| Quote #1 A haze rested on the low shores that ran out to sea in vanishing flatness. The air was dark above Gravesend, and farther back still seemed condensed into a mournful gloom, brooding motionless over the biggest, and the greatest, town on earth. (1.2) |
From the very beginning, Conrad throws doubt over the moral purity of London – the so-called greatest town on earth – by casting a dark and "mournful gloom" over it.
| Quote #2 It was difficult to realize that his (the Director of Companies) work was not out there in the luminous estuary, but behind him, within the brooding gloom. (1.3) |
The Company’s work is done in the darkness and gloom, not on the lit water. This suggests the Company’s work is somewhat shady or evil.

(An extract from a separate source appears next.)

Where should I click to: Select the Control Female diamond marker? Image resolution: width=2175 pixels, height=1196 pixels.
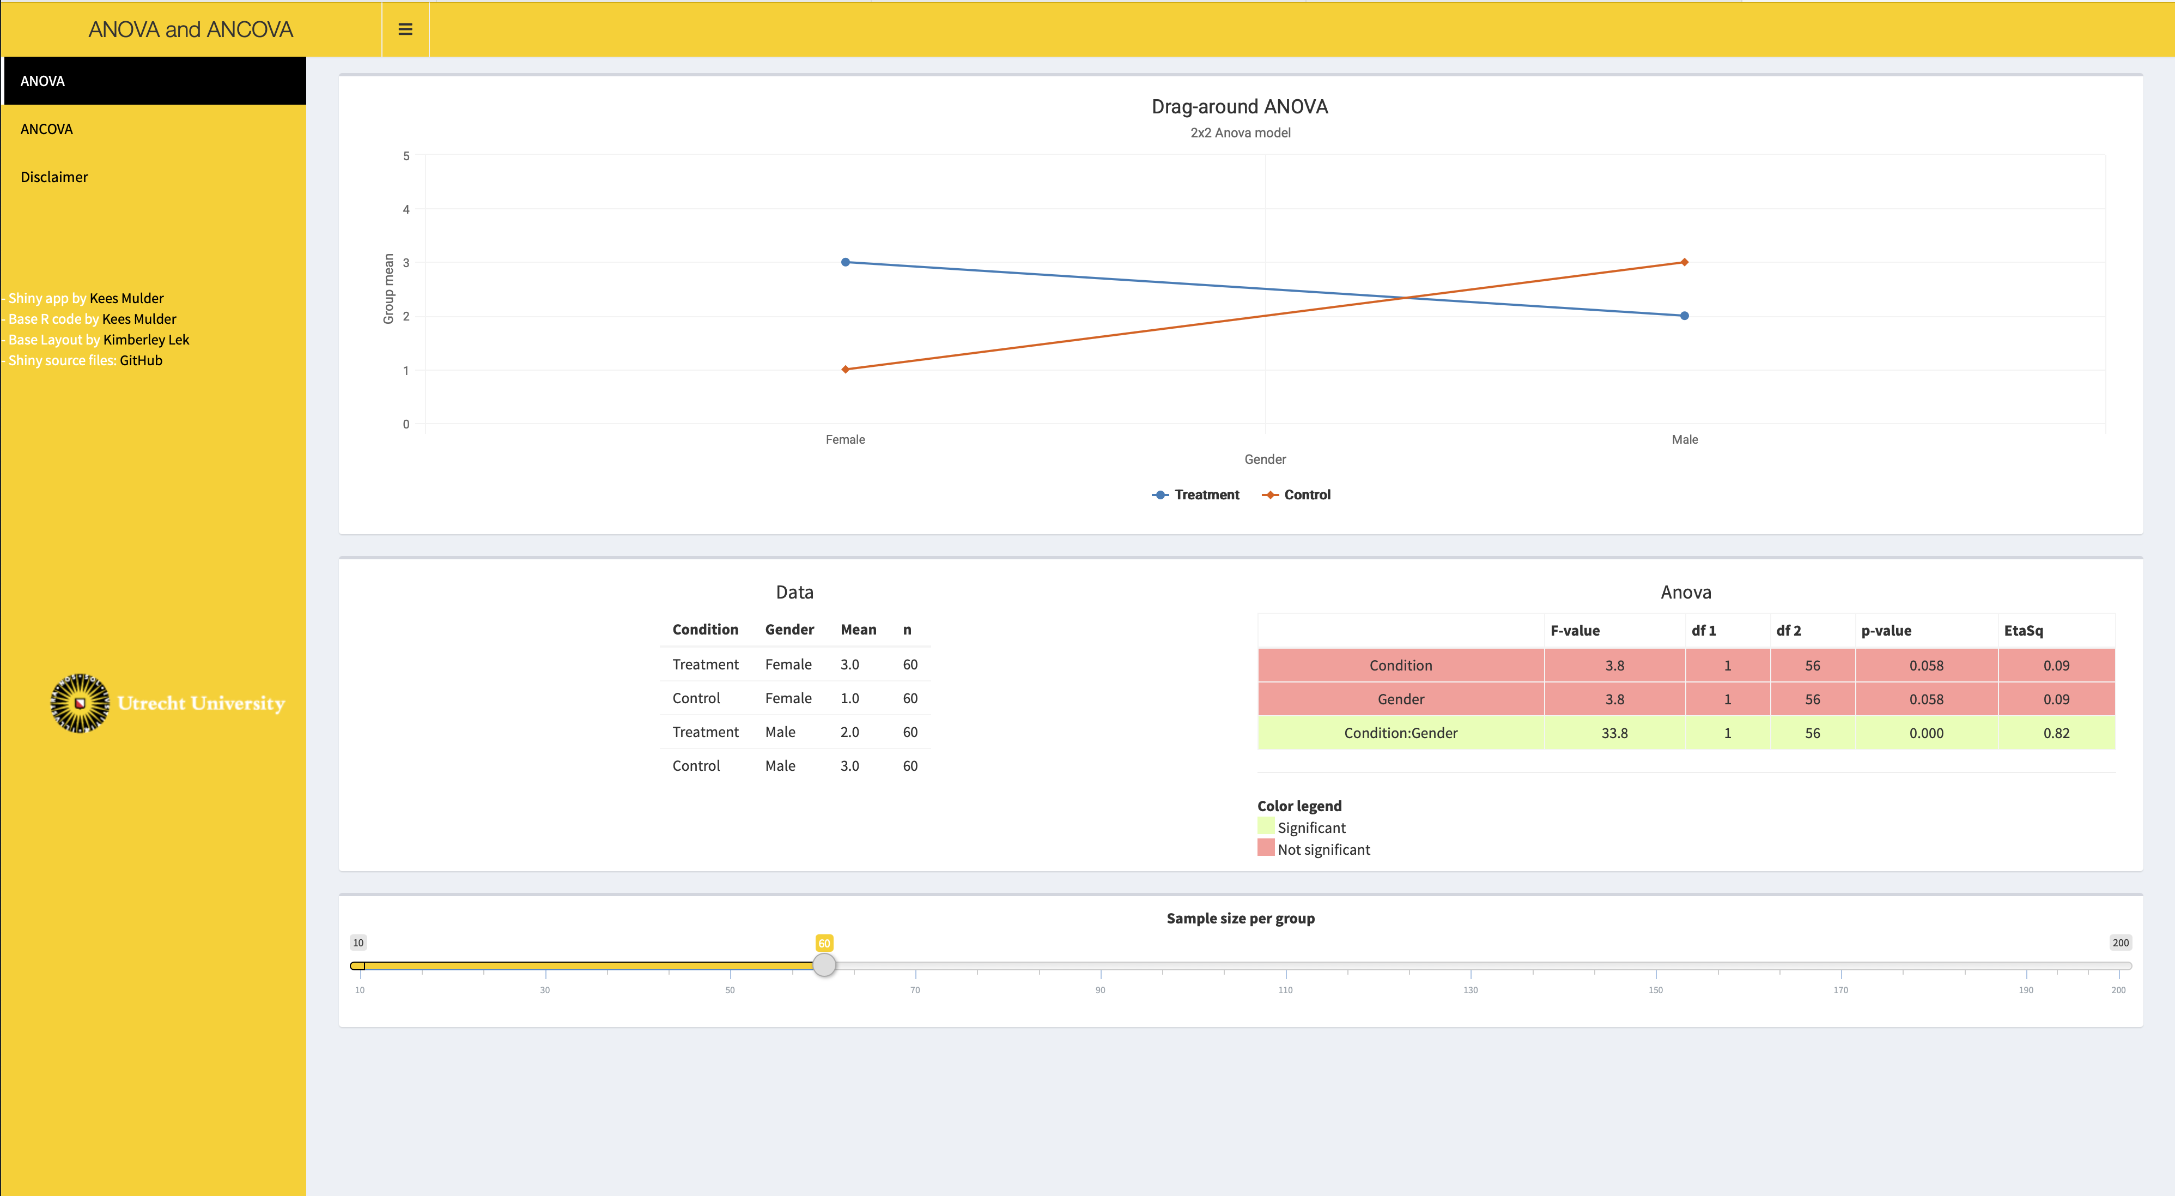pos(845,369)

| Quote #3 The day was ending in a serenity of still and exquisite brilliance. The water shone pacifically; the sky, without a speck, was a benign immensity of unstained light; the very mist on the Essex marshes was like a gauzy and radiant fabric, hung from the wooded rises inland, and draping the low shores in diaphanous folds. Only the gloom to the west, brooding over the upper reaches, became more somber every minute, as if angered by the approach of the sun. |
This magnificent sunset is described in stunning light and color imagery. Everything is bathed in heavenly white light except the western horizon, which hints that the West (as in Europe) may not be as enlightened as it is conventionally seen. And indeed, the sunlight grows more sinister as it falls towards the western horizon, turning from a benign white to a "dull red" as if about to be overwhelmed by the darkness already there. Conrad suggests that darkness, unlike light, has greater layers of depth, and thus is more profound than light. So even as darkness falls upon the river, Marlow falls into deeper thought about it. The "august light" describes not necessarily the fading sunlight, but illumination from the mind, through "abiding memories."